BANGOR, Maine — The city hopes a new ordinance will stem disturbances by chronically bothersome tenants and hold absentee landlords accountable.

A disruptive-property ordinance will be up for discussion at Tuesday’s Business and Economic Development Committee meeting at 5:15 p.m. in Council Chambers. After that, it will likely go before the full council for a final vote on Jan. 14, according to City Solicitor Norm Heitmann.

“At the end of the day, we view the disruptive property ordinance as a tool. Not the end-all be-all to these issues,” City Manager Cathy Conlow said.

The ordinance arose from concerns raised by residents at a series of neighborhood revitalization meetings. Other residents, including several on Webster Avenue, have complained to city officials about frequent police responses to efficiency apartments in their neighborhood.

“It’s obviously more than just one property, it’s citywide,” Heitmann said.

The ordinance targets residences with “chronic” problems of loud music, boisterous gatherings, fights, criminal activity or other “disruptive events.”
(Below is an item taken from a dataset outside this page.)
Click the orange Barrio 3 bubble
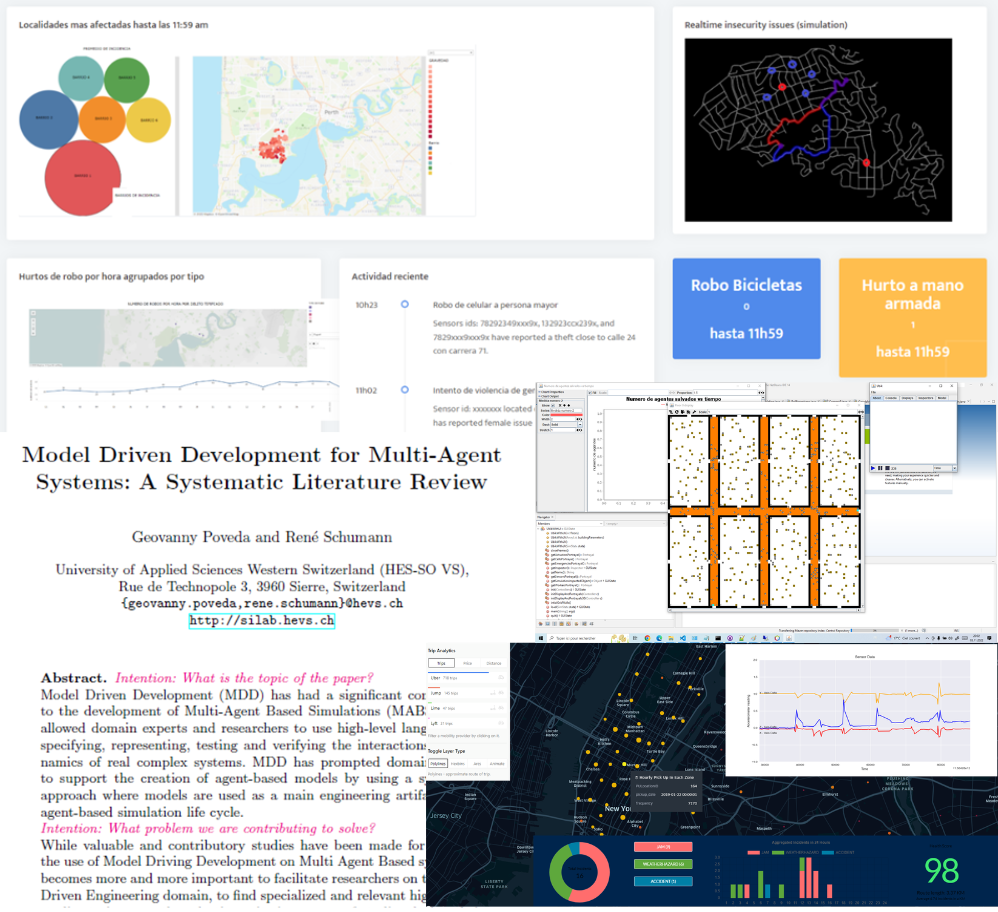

When police respond to the scene after a complaint and file a report, the police chief will determine whether a disruptive event has occurred. If the chief does decide a disruptive event has occurred, the owner of the property will receive notice of the incident and a warning within a week.

After that warning, if there is a second disturbance at the property within 60 days, it will be classified as a disruptive property. A property also will be classified as disruptive if three events happen within 120 days, four within 180, or five within 360.

Once a property is labeled disruptive, the owner must agree to a comprehensive code and fire-safety inspection if one hasn’t been done in the past year. The owner also must meet with the police chief after those inspections are completed. At that meeting, the owner and chief will discuss what measures the owner will take to remedy the nuisance issues at the building.

If the chief is satisfied that the owner will make a good-faith effort to solve the problems, he may suspend enforcement and penalties until a new disruptive happens.

Violations of the ordinance would result in penalties ranging from $500 to $1,000. Refusal to meet with the police chief or work to remedy the problem also would be penalized.

Landlords have expressed concerns that the ordinance punishes owners rather than tenants who are causing the problems. The city has met with representatives from the Greater Bangor Apartment Owners and Managers Association and modified some aspects of the ordinance based on concerns. For example, landlords can choose how they will be notified of a disturbance at their property — whether it be by mail, email or phone.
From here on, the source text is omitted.